Siemens AG (ADR) (OTCMKTS:SIEGY)’s CEO, Joe Kaeser recently said that it might consider consolidation with the transport companies of Europe. Meanwhile, the CEO discarded the speculations about the company’s JV regarding trains with Alstom, its French peer.
Siemens’ lost battle with the General Electric Company (NYSE:GE)
In the year 2014, Siemens had lost ground to acquire energy assets of Alstom, against its stringent opponent, GE. Thereafter, it was planning to amalgamate all its rail assets with the aforesaid. These included not just the trams and trains, but also the signalling technology.
The clean execution plan by Siemens
The CEO, Joe Kaeser clearly indicated that while he cannot comment about the success or continuation of the consolidation with the European transport firms, Siemens is, still, strongly reinforced in the market. Indicating the independent stand of the company, Kaeser said that the company had all favouring conditions in order to be successful on its own. However, he said that the plan had to be executed meticulously and in an immaculate way.

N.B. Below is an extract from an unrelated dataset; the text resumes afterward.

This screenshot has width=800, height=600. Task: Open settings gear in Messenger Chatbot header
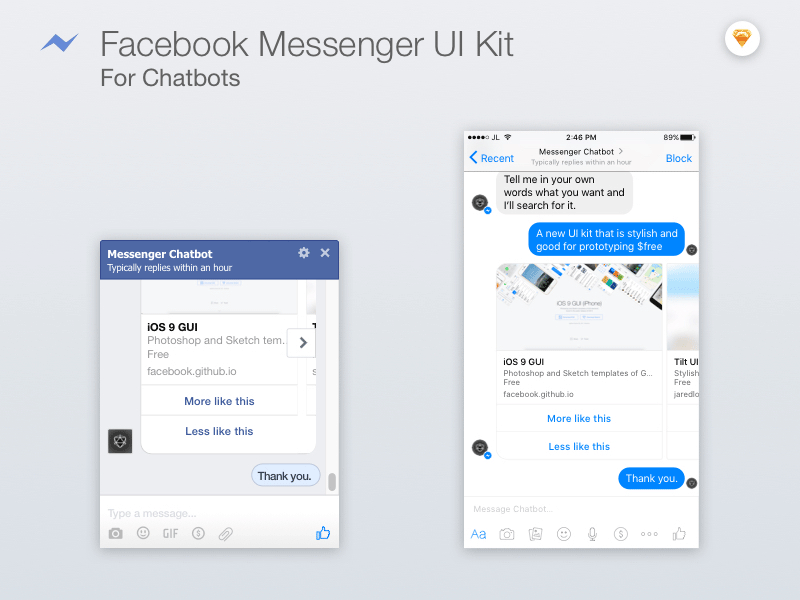(304, 253)
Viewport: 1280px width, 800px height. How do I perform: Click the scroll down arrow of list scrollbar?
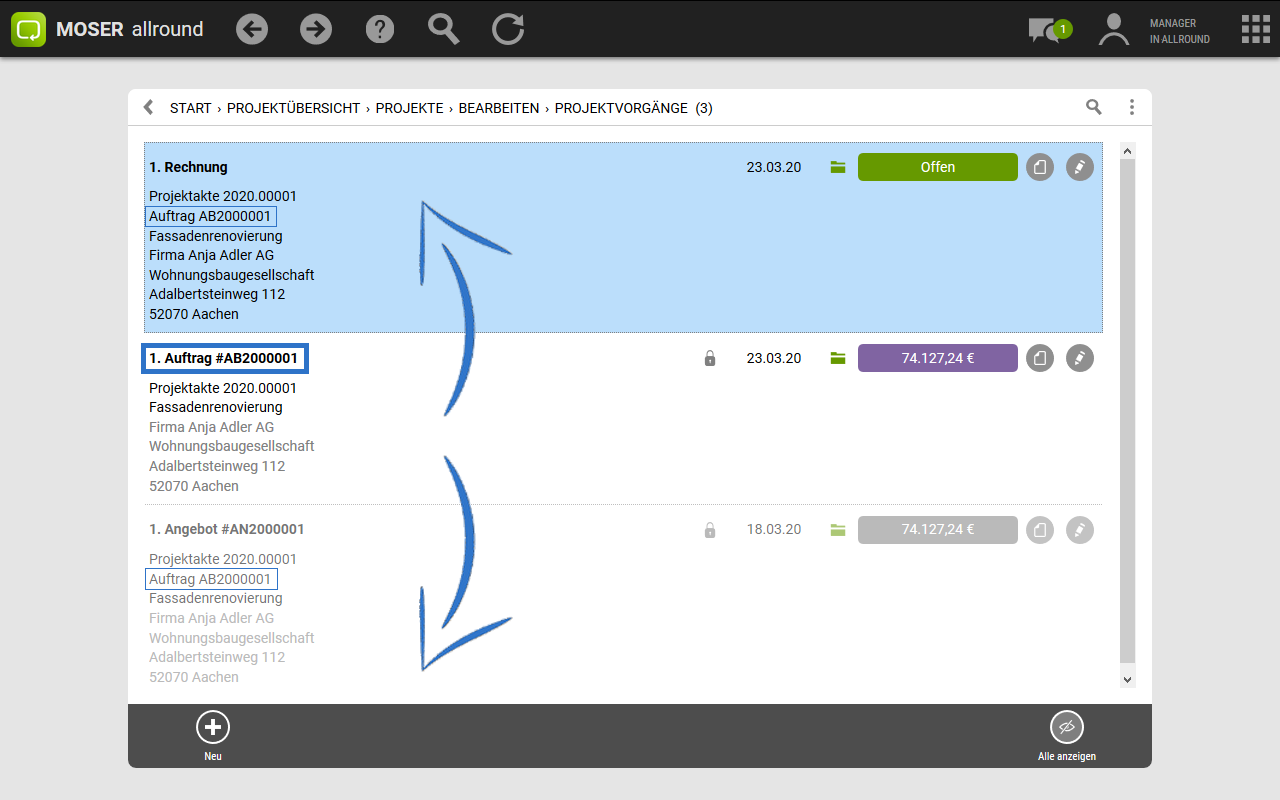click(1127, 679)
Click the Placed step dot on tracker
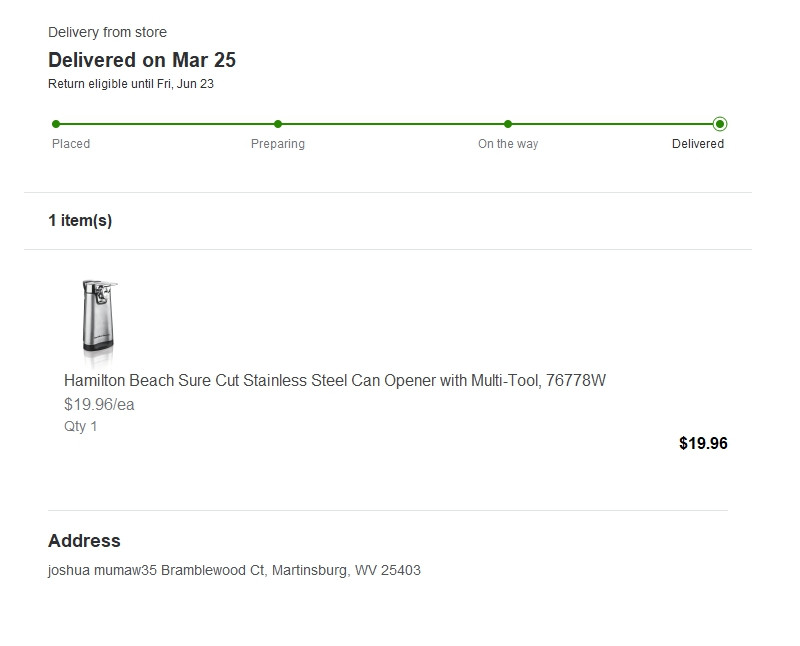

The consolidated industry and the Dragon effect
Ever since this speculation came forward, the entire industry started consolidating in order to beat the rat race of competition. In the light of this consolidation, CSR CORP LTD (OTCMKTS:CSRGF) along with CNR of China, are also planning the merger. This will create the largest train-making company of the world in terms of sales, and the worth will sum up to a whooping $26 billion. It is worthwhile noting here that, China’s CNR and CSR Corp Ltd are otherwise, the arch rivals.
This combined company will also derive benefit from its domestic market because China, at present, is zeroing in on the export markets for increasing the numbers of high-speed trains. The bullet and high-speed trains have become the latest attraction of the Asian nations in the recent years.